Nie znam tematu, wiec pytam: da sie w softwarowej emulacji syntezatora robic to samo co na sprzecie? Np warstwy (np 4-6 arpegiacji na raz) itp? I inne rzeczy, ktore musisz szybko robic grajac na zywo.
Co do "syntezatorow" (np sprzedawane u nas pod ta nazwa typowe romplery) to jestem spokojny, sprawa polega na prostym przerzuceniu zawartosci bankow ze sprzetu do programu i juz mamy wirtualny syntezator. Ale taki prawdziwy syntezator, z torami syntezy itd itd, da sie emulowac?

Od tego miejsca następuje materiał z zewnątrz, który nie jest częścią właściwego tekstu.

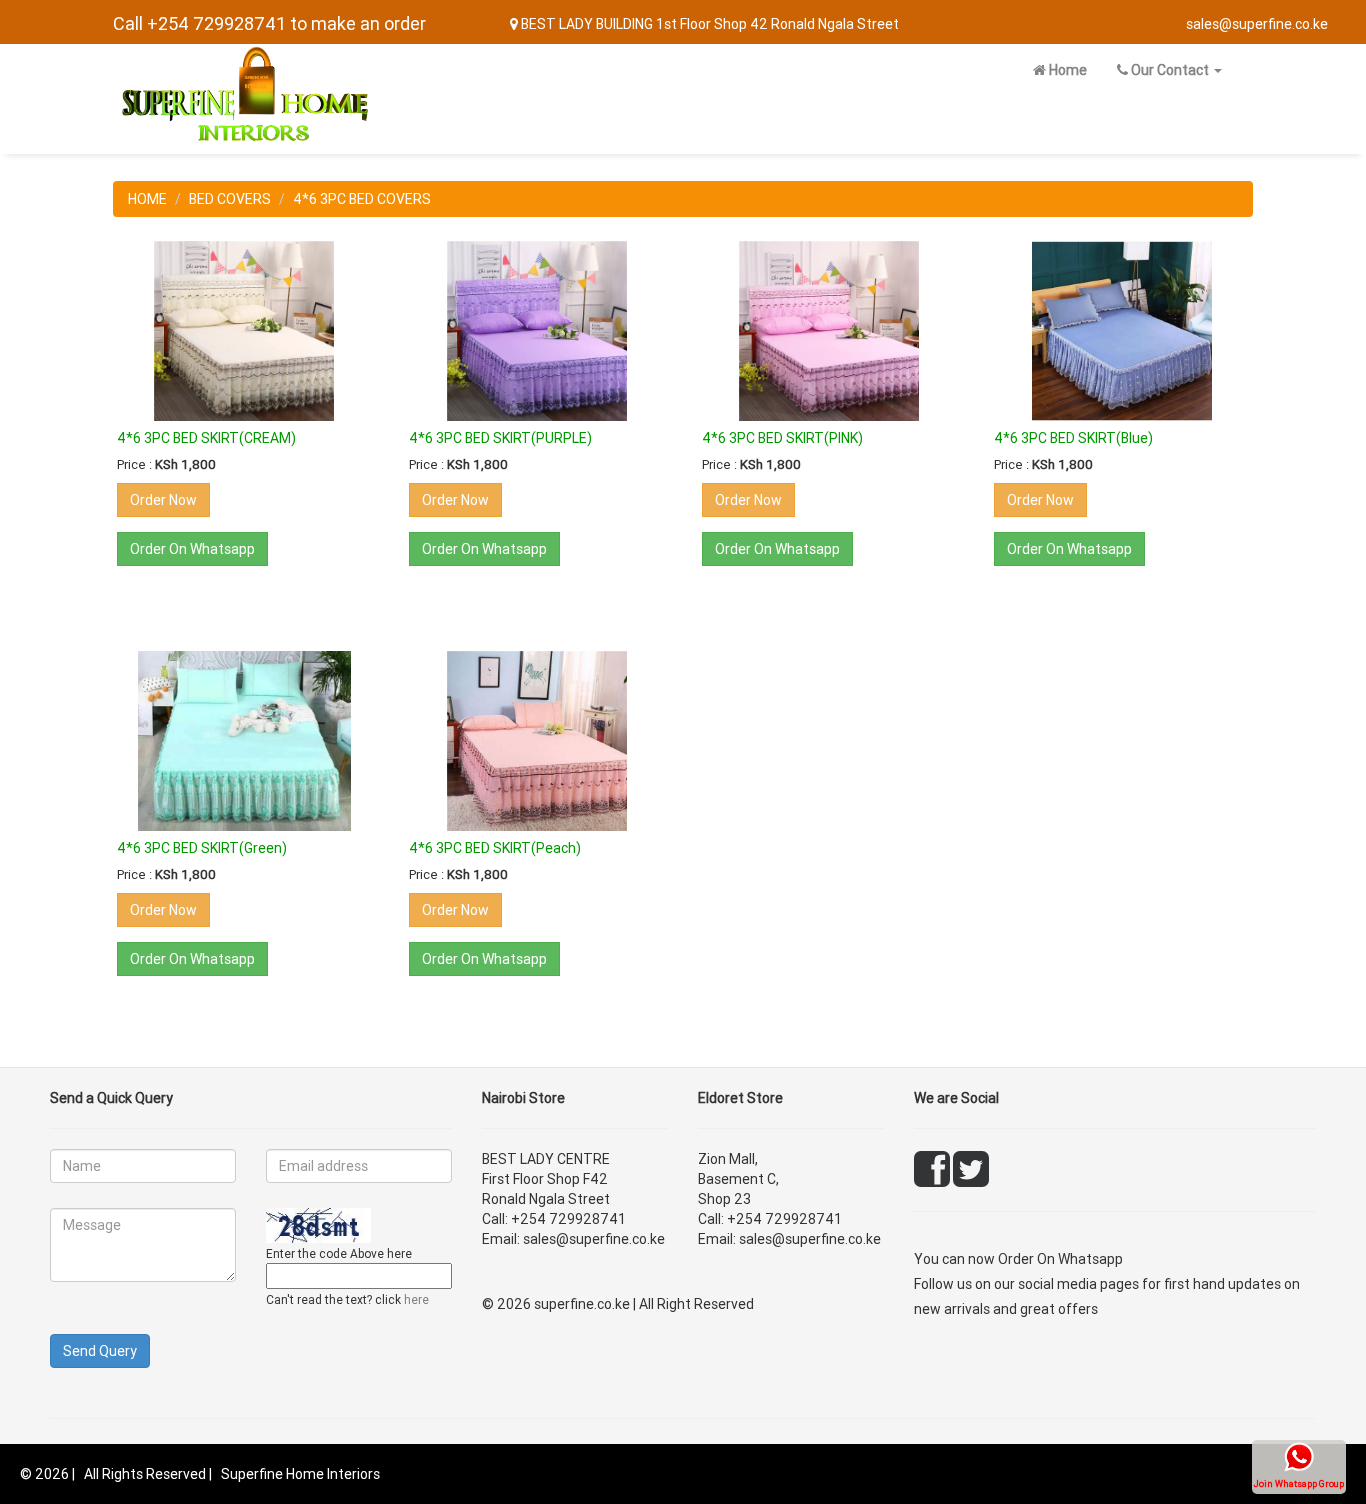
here (416, 1299)
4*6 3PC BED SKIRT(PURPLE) (500, 438)
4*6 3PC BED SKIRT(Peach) (495, 848)
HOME (147, 199)
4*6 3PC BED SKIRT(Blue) (1073, 438)
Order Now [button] (163, 500)
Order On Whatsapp (1060, 1259)
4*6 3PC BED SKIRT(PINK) (782, 438)
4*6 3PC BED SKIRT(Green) (202, 848)
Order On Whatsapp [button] (192, 549)
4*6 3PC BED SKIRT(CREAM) (206, 438)
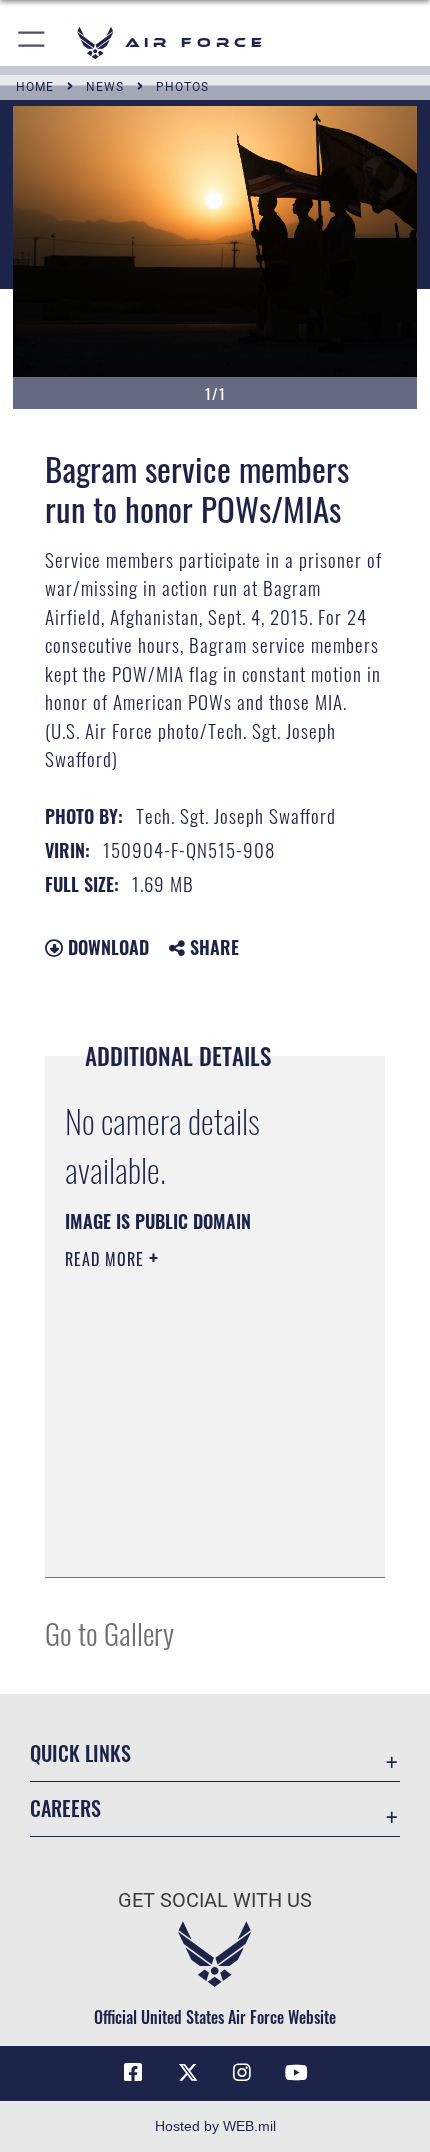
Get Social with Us (215, 1900)
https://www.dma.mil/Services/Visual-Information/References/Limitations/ (186, 1512)
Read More (107, 1259)
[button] (32, 42)
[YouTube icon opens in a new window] (297, 2073)
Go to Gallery (109, 1632)
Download (106, 947)
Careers (65, 1808)
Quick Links (80, 1753)
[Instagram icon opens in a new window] (242, 2073)
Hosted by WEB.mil (215, 2126)
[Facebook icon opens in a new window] (133, 2073)
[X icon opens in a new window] (188, 2073)
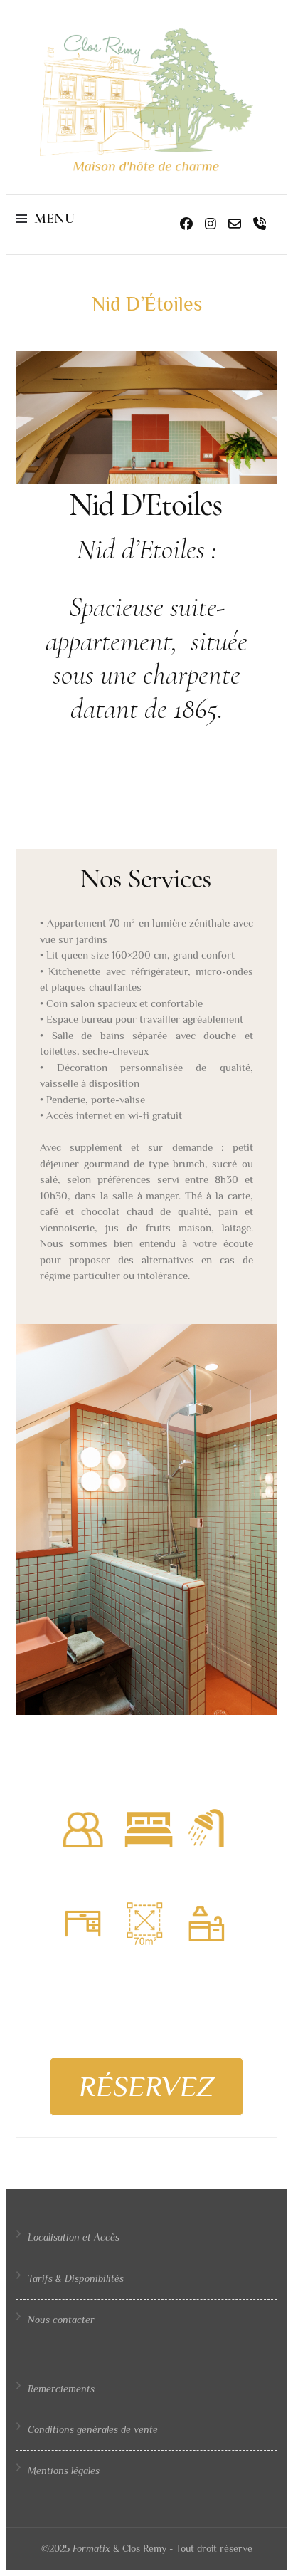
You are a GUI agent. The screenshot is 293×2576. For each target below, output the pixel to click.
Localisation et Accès (73, 2237)
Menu (54, 219)
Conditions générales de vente (93, 2429)
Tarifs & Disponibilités (76, 2278)
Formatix (91, 2548)
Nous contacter (61, 2319)
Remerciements (61, 2388)
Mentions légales (64, 2470)
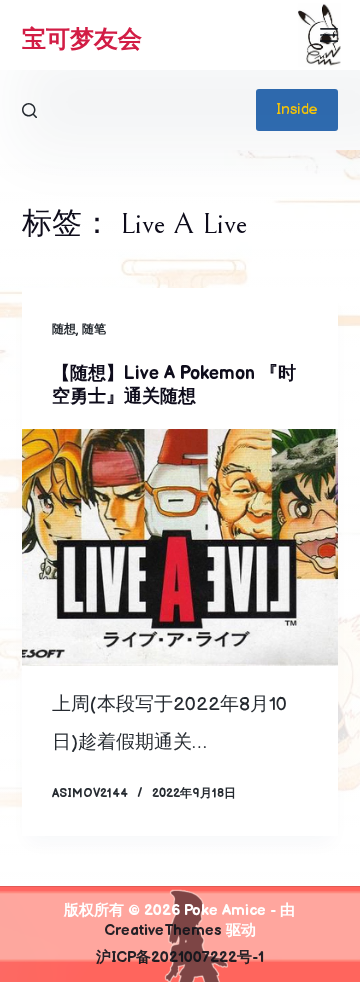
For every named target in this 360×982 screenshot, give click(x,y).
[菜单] (329, 35)
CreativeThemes (163, 930)
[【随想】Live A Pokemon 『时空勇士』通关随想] (180, 548)
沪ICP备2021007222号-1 (180, 957)
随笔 (94, 329)
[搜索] (29, 110)
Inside (297, 109)
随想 (64, 329)
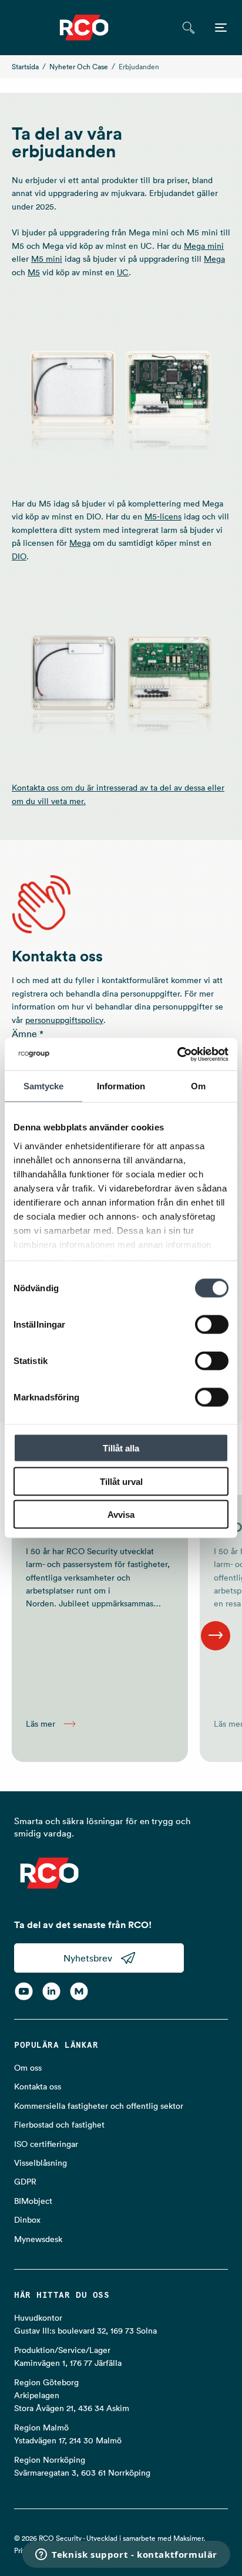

Co to znaczy, ze emulacje "klada wiekszosc sprzetu zewnetrznego"? Takie emulacje brzmia lepiej niz oryginal? Jesli tak, to na czym polega ta "lepszosc" ?
Jesli to ma byc emulacja, to powinna brzmiec TAK SAMO jak oryginal.
Po to sa protokoly
transmisji typu rewire koledzy i kolezanki ;-)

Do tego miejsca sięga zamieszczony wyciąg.